Funeral held for state’s first black female Republican mayor

Yvonne Brown

By Monica Land 

TCHULA – Funeral services were held Saturday for Mississippi’s first black Republican female mayor, Yvonne Rayford Brown. Brown, 59, died of cancer on Monday, April 23, at Baptist Memorial Hospital in Columbus.

The funeral began at 10 a.m. May 5, at New Jerusalem Church in Jackson.

Brown is survived by her daughters, Nichole Barnett and Aliya Barnett; her mother, Hilda Rayford, and sisters, LaVonne “Pye” Rayford Chestang and Gail Rayford Ambeau.

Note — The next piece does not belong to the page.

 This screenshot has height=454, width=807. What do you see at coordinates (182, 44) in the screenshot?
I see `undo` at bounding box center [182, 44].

Brown served two terms as the mayor of Tchula – from 2001 to 2009, and she was the Republican nominee for Congress in Mississippi’s 2nd Congressional District in 2006, losing to Democratic incumbent Bennie Thompson.

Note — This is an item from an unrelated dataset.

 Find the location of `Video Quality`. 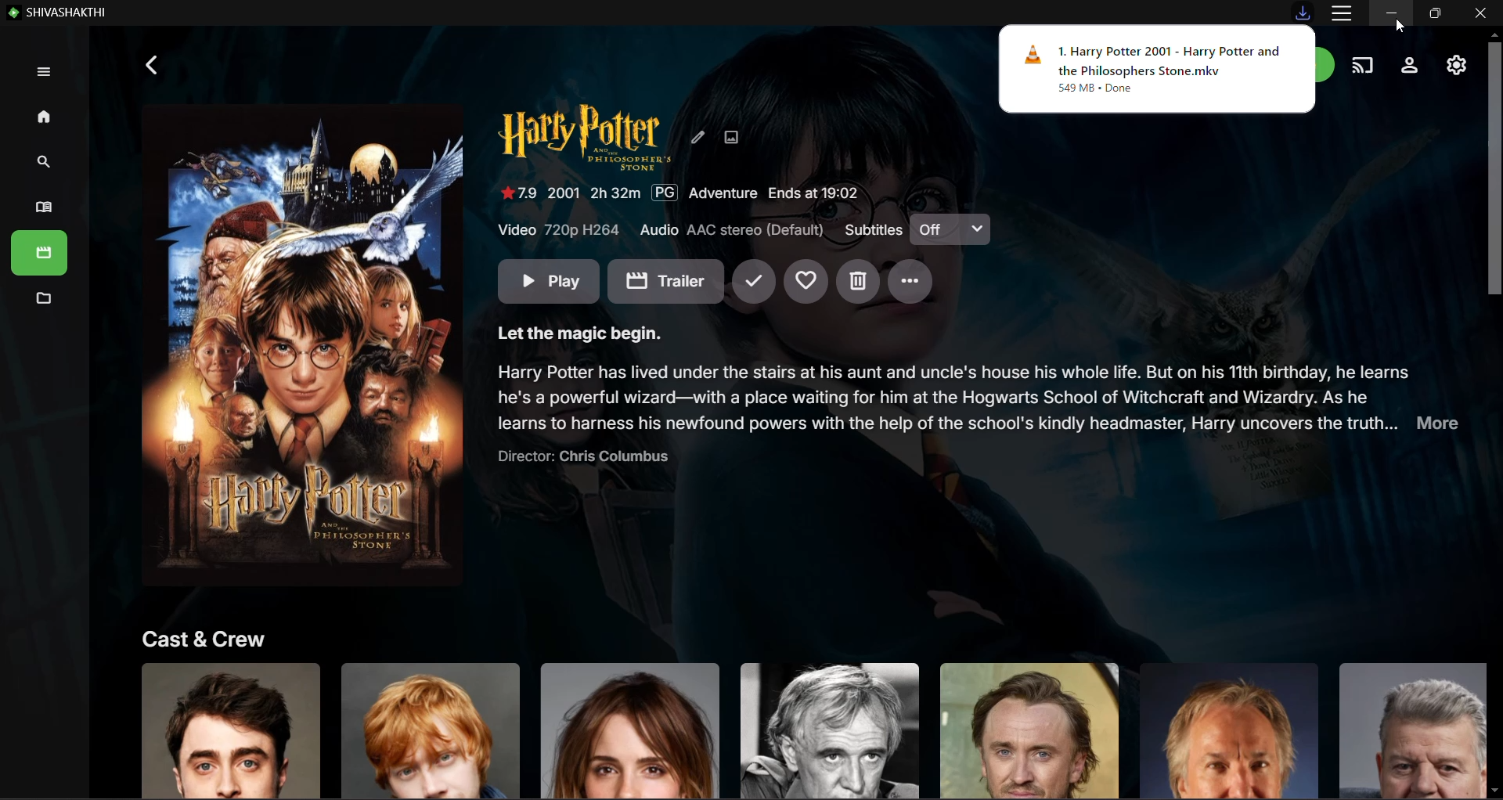

Video Quality is located at coordinates (561, 229).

Brown was also a delegate to the Republican National Convention in 2004.

Brown’s sister, LaVonne, said Brown learned she had cancer in February 2011, and until that time was the Lowndes County director of the Mississippi Department of Human Services, a post she’d held since 2009.

Brown was born in Chicago on Sept. 8, 1952 and grew up in Toledo, Ohio.

Her parents, Hilda and Bennie Rayford, were both educators in the Toledo Public School System.

According to the Toledo Blade, Brown graduated from Rogers High School in 1970. Her parents moved back to their native Mississippi in the late 1980s, where Brown’s father, switched his political party affiliation from Democrat to Republican, which Brown strongly identified with.

Prior to her political career, Brown reportedly worked for several local businesses in Mississippi, and she was a member of the Grace Community Church in Tchula which she co-founded with her former husband, Robert Brown.

During her administration, Brown made great strides for the town of Tchula by securing federal funding for water, sewer, and street construction. The city also built a municipal building and created or improved recreational facilities.

Her sister said Brown’s position as a black female Republican made her a stand-out at a time when it was sorely needed.

“In the state of Mississippi, that was a big to-do,” LaVonne told the Clarion-Ledger. “She was a poster child for the party [and] they needed that very much. She was intelligent [and] a very good communicator.”